(Data items)
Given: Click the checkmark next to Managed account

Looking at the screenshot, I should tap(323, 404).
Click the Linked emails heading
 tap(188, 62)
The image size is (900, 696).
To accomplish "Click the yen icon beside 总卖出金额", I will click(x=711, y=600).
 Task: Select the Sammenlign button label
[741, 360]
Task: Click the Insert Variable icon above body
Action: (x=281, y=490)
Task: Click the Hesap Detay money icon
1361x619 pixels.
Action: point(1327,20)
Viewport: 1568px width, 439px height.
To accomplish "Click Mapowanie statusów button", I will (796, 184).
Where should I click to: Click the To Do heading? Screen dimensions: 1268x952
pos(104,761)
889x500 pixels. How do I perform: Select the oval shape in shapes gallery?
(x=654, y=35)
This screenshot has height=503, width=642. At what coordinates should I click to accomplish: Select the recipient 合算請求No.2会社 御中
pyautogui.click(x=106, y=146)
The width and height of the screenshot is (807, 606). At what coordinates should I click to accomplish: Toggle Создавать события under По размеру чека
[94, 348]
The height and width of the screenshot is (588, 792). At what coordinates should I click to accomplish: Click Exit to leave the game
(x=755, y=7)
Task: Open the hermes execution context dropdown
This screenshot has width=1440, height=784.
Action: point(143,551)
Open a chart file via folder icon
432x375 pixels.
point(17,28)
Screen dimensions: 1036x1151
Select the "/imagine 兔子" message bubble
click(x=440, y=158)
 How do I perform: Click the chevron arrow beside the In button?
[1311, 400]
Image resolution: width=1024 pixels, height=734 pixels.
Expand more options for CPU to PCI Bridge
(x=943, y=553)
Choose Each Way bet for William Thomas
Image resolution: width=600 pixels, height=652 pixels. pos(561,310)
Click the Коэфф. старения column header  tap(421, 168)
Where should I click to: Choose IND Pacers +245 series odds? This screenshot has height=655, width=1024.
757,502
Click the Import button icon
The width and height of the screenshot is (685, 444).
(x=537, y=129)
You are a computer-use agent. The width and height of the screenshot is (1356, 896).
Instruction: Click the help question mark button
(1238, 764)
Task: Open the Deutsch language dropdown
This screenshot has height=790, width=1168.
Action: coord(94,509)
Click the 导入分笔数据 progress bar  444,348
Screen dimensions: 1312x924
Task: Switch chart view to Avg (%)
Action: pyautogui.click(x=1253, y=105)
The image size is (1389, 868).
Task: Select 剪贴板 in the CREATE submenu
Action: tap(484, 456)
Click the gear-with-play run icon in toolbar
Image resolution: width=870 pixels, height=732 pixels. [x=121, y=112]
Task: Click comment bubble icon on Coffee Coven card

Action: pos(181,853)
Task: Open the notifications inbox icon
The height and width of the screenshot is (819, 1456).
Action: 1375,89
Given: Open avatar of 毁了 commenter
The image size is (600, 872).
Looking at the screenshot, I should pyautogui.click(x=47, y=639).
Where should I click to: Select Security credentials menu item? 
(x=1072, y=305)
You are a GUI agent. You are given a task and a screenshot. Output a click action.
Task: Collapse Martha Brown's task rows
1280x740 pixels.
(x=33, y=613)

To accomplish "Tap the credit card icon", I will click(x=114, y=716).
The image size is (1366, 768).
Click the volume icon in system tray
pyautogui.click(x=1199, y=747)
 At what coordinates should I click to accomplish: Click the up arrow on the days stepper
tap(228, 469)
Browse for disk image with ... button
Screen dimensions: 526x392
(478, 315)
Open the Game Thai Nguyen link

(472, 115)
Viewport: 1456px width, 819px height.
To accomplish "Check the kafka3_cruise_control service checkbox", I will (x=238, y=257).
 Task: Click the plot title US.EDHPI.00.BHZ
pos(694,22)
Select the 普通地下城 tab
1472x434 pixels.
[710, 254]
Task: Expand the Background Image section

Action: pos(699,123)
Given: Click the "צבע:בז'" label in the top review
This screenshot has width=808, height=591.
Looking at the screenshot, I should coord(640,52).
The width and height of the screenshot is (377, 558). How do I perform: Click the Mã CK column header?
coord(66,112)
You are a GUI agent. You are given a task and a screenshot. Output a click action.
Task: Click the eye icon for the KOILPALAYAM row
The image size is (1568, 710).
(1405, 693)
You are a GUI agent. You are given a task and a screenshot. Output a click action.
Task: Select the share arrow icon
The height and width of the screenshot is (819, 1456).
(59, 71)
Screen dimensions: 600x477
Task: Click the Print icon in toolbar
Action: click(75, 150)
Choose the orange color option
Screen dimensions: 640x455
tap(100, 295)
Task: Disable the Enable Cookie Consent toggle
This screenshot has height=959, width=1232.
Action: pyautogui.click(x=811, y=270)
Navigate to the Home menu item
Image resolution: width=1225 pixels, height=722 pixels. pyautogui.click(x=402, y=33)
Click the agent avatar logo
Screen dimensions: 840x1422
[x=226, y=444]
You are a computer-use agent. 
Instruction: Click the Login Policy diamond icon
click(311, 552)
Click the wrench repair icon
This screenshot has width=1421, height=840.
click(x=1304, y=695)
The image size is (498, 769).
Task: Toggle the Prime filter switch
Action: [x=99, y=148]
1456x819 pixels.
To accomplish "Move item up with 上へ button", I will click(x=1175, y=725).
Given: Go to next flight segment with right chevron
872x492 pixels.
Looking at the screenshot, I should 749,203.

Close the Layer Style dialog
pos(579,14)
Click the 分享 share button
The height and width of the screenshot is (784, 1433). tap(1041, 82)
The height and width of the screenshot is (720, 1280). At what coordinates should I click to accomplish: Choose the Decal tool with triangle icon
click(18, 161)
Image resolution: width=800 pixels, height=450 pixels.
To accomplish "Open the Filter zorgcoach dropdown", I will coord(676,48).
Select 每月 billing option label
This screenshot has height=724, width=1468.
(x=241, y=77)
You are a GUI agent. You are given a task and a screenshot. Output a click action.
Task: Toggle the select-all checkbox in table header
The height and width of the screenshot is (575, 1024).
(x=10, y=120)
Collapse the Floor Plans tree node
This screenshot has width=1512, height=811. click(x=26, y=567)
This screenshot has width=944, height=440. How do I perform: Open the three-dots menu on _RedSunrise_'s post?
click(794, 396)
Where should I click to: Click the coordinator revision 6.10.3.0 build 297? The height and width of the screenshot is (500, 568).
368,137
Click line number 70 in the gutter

**Challenge**. List each line of the records above that contains the string "Collapse". Case counts.

**Result of the exercise**.
Task: Collapse Martha Brown's task rows
Collapse the Floor Plans tree node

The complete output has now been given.